=== What you need to do ===
In the entries below, filter for the word "team" and copy every matching line.

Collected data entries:
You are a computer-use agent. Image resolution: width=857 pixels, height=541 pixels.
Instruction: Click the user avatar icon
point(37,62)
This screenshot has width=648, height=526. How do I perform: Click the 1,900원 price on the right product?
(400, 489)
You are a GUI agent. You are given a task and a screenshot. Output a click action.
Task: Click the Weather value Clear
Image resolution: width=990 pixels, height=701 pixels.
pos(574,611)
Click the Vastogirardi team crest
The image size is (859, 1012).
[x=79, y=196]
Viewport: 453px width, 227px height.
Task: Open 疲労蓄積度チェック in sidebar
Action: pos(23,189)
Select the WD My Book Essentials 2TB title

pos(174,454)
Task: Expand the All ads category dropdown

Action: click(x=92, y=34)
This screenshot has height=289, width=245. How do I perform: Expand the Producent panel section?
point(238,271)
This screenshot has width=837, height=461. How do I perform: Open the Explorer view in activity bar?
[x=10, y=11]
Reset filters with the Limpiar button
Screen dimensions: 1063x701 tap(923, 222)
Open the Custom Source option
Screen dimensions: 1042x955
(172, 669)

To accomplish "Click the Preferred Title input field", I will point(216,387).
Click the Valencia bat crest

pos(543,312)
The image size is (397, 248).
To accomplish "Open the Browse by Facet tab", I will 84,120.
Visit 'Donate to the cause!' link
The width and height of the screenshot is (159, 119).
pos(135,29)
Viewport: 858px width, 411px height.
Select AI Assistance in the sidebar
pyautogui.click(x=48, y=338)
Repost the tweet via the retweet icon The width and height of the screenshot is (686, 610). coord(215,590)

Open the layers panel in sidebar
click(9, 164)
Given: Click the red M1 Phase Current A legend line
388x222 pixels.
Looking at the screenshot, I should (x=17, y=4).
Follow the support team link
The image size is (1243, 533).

=== Your solution ===
Click the Vastogirardi team crest
Follow the support team link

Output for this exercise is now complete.